**Aim of the task**:
The records that follow must be repeated exactly, except for their pictures.

**Exercise material**:
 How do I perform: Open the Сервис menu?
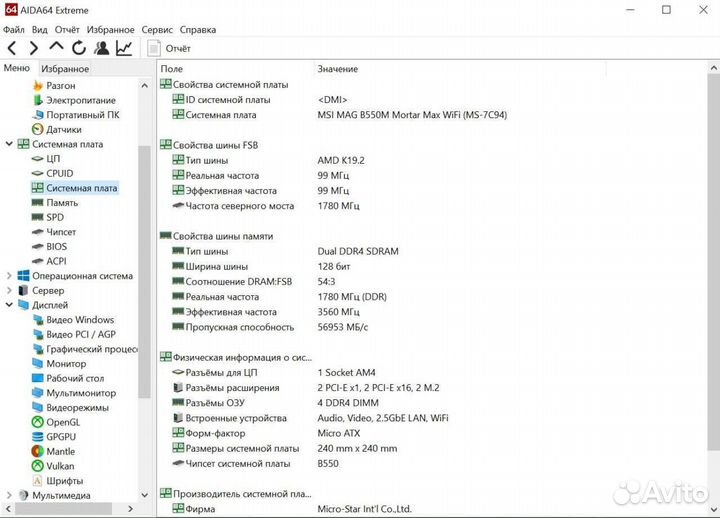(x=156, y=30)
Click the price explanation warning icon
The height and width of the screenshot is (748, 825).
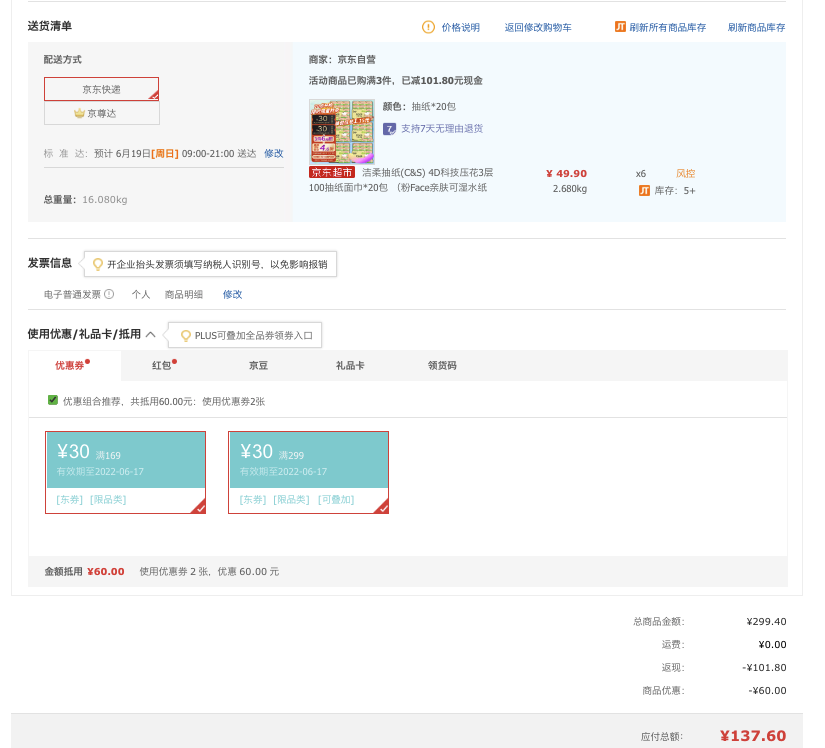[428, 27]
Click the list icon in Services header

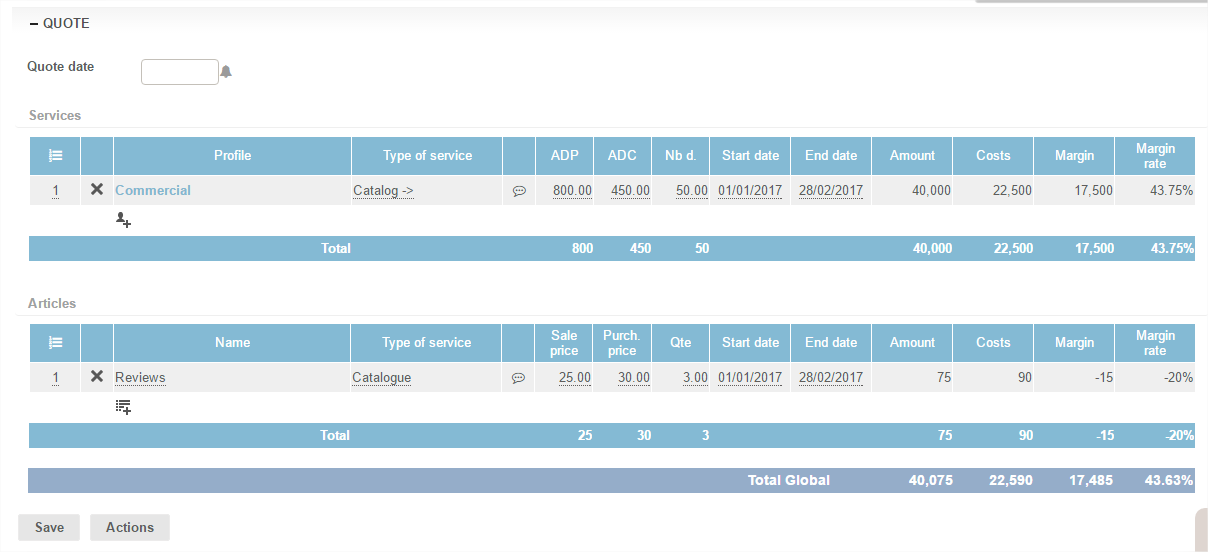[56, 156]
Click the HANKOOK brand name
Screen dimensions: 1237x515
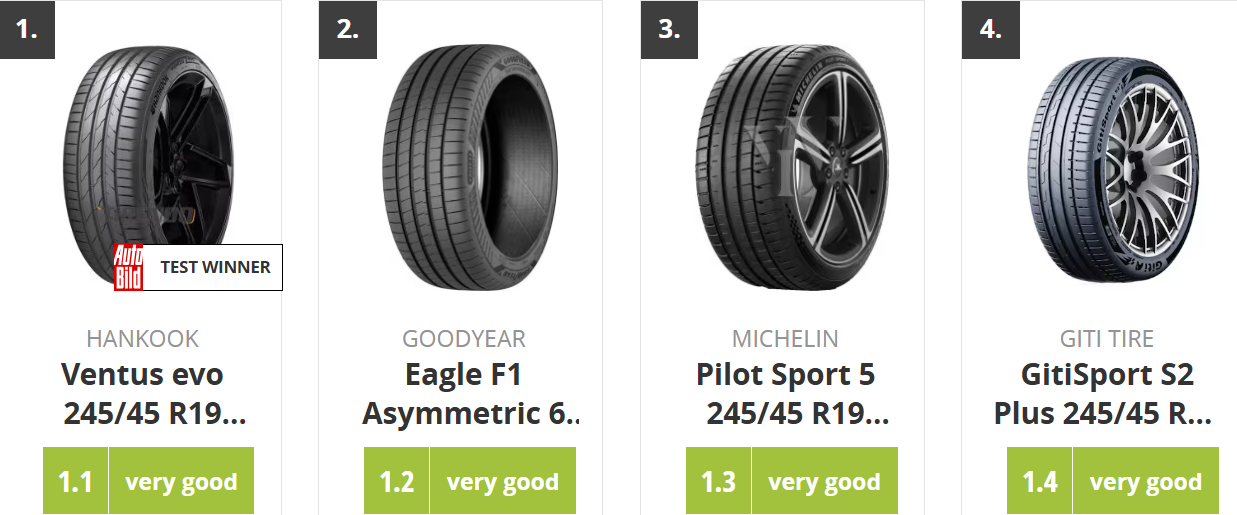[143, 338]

**Response below**:
 How do I perform: Open the Сервис menu?
(x=156, y=30)
Click the price explanation warning icon
The height and width of the screenshot is (748, 825).
[428, 27]
Click the list icon in Services header

[56, 156]
Click the HANKOOK brand name
Screen dimensions: 1237x515
[143, 338]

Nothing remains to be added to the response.